Exercises
1. Answer these about the NAEP passage:
(a) Which state comes the closest to having a statewide knowledge-building curriculum?
(b) To what was that state's success in fourth-grade scores narrowly attributed?
(c) Besides eligibility for free or reduced school meals, what factor does the NAEP's more robust measure of socioeconomic status include?
2. Print the NAEP passage from "Provide scores based" up to and including "the socioeconomic gap.".

Document extract
━━━━━━━━

Finn also argued that this kind of reform of the NAEP reading test is unnecessary because if a state did push hard for a “knowledge-rich, statewide curriculum from kindergarten onward,” its NAEP scores would rise and other states would follow its example.
But it can take years for changes in curriculum and instruction to result in improved test scores—especially at the state level, where reforms may be implemented unevenly across districts. Meanwhile, kids will continue to suffer academically. And no state actually has a statewide knowledge-building curriculum, although Louisiana comes the closest.
Plus, even if test scores rise, there’s no guarantee that observers will accurately diagnose the reasons. This year, Louisiana was the one state where fourth-grade scores were up, but the state’s success was narrowly attributed to “phonics.”
Provide scores based on both socioeconomic status and race or ethnicity. As I’ve argued before, the emphasis on race and ethnicity in reporting NAEP scores can lead people to think the test-score gaps are all about race. Racial gaps are undeniable, but the driving factor is more likely to be socioeconomic status, and particularly level of parental education. Children whose families are more highly educated are more likely to absorb at home the academic knowledge and vocabulary that enables reading comprehension and learning in general.
It’s a promising sign that the NAEP is now using a more robust measure of socioeconomic status—not just the unreliable metric of eligibility for free or reduced school meals, but also factors like the number of books in a student’s home. Maybe that will lead to a greater focus on the socioeconomic gap.
But to really understand who is being left behind and why, it would help to have data that has been sliced and diced in more precise ways. What about a Black or Hispanic student whose parents don’t earn much but have PhDs? How does that kid do as compared to a white kid whose parents have a high school education or less?

━━━━━━━━

Extracted data
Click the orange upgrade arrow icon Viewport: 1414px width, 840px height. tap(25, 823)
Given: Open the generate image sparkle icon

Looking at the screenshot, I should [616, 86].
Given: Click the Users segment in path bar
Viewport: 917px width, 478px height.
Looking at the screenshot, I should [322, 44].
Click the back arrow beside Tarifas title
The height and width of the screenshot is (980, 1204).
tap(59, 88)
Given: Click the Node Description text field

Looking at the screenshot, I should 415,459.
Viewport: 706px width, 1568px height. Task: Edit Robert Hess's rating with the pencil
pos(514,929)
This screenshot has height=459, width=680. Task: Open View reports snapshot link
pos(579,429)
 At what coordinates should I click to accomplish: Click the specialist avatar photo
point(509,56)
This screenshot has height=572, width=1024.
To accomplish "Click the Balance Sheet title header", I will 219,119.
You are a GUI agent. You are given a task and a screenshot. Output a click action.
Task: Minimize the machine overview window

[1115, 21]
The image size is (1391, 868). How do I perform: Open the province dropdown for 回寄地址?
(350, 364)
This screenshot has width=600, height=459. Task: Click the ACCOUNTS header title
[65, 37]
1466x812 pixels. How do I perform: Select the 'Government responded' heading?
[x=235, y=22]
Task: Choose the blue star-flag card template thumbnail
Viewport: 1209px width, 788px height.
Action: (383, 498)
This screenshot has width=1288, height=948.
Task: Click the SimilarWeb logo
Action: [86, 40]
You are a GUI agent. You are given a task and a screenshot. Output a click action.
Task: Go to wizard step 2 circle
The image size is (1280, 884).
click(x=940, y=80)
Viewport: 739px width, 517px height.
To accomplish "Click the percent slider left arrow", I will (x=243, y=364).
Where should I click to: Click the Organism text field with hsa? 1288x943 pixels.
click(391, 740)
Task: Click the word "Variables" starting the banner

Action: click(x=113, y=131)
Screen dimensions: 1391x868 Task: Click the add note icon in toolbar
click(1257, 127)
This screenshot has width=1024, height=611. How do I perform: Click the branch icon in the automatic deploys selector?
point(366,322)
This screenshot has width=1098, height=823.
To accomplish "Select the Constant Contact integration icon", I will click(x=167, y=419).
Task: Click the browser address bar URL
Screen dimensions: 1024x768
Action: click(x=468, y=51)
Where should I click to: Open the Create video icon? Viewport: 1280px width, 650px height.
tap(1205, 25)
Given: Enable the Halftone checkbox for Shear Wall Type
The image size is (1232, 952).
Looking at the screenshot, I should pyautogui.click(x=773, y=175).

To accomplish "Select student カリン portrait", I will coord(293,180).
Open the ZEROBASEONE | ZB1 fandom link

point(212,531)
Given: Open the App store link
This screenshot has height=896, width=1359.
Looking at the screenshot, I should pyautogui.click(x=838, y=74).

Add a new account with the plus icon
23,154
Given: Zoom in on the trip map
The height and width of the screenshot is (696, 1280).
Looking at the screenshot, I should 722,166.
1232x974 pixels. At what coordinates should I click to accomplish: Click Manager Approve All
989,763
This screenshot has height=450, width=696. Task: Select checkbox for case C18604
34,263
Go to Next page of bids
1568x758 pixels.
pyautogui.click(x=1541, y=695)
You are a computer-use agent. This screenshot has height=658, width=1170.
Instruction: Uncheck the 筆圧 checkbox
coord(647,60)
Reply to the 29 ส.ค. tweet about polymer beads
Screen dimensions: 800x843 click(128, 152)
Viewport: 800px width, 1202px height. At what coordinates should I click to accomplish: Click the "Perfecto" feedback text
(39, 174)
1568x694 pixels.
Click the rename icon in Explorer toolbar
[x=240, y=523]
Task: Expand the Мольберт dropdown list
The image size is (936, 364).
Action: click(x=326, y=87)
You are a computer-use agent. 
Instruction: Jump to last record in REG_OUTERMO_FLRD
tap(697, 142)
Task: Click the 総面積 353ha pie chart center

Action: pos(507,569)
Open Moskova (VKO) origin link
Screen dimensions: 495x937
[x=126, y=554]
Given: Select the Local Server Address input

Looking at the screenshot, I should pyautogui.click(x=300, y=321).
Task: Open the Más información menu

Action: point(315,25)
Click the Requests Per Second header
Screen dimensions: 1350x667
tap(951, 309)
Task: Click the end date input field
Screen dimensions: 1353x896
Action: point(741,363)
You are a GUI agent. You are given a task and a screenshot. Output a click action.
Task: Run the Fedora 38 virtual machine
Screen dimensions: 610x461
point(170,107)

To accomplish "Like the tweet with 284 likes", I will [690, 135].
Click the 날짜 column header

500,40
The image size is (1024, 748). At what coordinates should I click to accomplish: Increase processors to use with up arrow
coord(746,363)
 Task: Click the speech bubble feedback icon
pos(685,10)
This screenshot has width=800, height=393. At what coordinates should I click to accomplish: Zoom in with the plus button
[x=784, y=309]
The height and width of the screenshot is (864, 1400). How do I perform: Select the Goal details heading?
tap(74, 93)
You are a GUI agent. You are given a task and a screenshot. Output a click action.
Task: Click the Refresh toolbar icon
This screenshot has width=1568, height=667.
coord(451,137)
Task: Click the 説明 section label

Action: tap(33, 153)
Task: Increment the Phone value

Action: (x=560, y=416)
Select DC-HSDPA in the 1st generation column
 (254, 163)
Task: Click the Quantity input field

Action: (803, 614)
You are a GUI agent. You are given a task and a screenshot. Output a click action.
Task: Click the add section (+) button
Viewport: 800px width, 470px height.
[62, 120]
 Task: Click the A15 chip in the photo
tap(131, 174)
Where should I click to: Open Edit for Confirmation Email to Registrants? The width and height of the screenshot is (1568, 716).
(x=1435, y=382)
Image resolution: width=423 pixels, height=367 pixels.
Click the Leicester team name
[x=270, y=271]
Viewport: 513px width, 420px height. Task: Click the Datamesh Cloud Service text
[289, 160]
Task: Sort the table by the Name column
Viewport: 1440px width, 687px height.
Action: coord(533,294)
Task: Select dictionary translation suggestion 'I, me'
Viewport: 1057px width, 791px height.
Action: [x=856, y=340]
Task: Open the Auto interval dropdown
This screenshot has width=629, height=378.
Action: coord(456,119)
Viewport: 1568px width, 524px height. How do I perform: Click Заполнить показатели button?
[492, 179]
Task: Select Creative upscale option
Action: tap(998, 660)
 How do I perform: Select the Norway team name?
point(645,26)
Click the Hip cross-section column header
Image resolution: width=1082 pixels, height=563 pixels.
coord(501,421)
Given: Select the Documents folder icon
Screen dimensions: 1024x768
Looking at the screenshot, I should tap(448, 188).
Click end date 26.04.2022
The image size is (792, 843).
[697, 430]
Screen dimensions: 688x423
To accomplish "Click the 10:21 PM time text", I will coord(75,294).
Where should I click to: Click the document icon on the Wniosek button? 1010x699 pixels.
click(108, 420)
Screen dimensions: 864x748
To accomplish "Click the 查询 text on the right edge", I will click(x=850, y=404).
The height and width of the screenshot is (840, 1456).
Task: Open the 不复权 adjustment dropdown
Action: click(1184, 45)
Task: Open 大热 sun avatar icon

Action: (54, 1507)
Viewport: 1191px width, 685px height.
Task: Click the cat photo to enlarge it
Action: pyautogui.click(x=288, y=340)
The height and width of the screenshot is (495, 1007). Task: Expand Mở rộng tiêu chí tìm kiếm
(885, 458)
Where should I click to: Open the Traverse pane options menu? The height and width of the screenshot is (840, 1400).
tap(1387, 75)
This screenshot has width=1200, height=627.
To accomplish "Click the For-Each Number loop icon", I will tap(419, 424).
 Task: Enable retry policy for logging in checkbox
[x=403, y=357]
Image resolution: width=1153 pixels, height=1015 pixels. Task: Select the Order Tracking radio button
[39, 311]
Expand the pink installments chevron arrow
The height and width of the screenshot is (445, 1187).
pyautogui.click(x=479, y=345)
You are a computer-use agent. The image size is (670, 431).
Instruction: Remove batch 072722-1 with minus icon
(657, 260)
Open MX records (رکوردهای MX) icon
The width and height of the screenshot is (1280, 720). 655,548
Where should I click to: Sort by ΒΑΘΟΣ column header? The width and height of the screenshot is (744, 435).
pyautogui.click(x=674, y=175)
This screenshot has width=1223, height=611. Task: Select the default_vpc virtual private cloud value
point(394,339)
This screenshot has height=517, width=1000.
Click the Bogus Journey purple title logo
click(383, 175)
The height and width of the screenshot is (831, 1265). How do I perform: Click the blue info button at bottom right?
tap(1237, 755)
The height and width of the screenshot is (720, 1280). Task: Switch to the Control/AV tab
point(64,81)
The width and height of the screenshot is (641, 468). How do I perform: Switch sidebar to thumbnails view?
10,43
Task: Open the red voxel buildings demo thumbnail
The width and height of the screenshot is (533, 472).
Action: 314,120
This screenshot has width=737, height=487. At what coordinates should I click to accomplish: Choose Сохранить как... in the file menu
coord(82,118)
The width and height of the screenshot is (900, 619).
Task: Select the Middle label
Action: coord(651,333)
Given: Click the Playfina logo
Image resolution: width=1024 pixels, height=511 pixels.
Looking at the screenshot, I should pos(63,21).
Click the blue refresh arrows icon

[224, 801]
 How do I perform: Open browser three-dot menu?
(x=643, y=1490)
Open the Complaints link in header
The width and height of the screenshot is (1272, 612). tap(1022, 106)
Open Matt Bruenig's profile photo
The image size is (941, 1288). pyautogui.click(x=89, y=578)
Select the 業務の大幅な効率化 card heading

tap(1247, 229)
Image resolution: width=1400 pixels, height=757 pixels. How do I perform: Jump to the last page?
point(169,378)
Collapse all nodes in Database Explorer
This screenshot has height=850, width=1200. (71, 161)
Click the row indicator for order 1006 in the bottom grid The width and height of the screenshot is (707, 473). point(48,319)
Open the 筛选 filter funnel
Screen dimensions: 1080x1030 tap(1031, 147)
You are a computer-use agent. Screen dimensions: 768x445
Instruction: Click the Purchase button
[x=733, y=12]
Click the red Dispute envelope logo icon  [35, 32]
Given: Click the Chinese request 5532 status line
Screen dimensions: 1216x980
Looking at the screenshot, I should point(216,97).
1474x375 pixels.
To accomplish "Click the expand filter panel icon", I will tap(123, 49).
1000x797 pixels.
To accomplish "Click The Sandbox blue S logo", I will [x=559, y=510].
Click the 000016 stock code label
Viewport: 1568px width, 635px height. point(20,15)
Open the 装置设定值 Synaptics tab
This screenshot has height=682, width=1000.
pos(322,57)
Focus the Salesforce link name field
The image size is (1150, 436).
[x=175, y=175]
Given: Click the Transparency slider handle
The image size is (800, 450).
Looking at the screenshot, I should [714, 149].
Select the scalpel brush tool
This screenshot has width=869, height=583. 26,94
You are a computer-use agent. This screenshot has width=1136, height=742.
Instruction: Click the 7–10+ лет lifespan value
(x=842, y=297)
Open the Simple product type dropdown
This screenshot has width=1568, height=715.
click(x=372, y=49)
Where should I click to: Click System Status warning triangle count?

━━━━━━━━

Results
1.
(a) Louisiana
(b) "Phonics"
(c) The number of books in a student's home

2.
Provide scores based on both socioeconomic status and race or ethnicity. As I’ve argued before, the emphasis on race and ethnicity in reporting NAEP scores can lead people to think the test-score gaps are all about race. Racial gaps are undeniable, but the driving factor is more likely to be socioeconomic status, and particularly level of parental education. Children whose families are more highly educated are more likely to absorb at home the academic knowledge and vocabulary that enables reading comprehension and learning in general.
It’s a promising sign that the NAEP is now using a more robust measure of socioeconomic status—not just the unreliable metric of eligibility for free or reduced school meals, but also factors like the number of books in a student’s home. Maybe that will lead to a greater focus on the socioeconomic gap.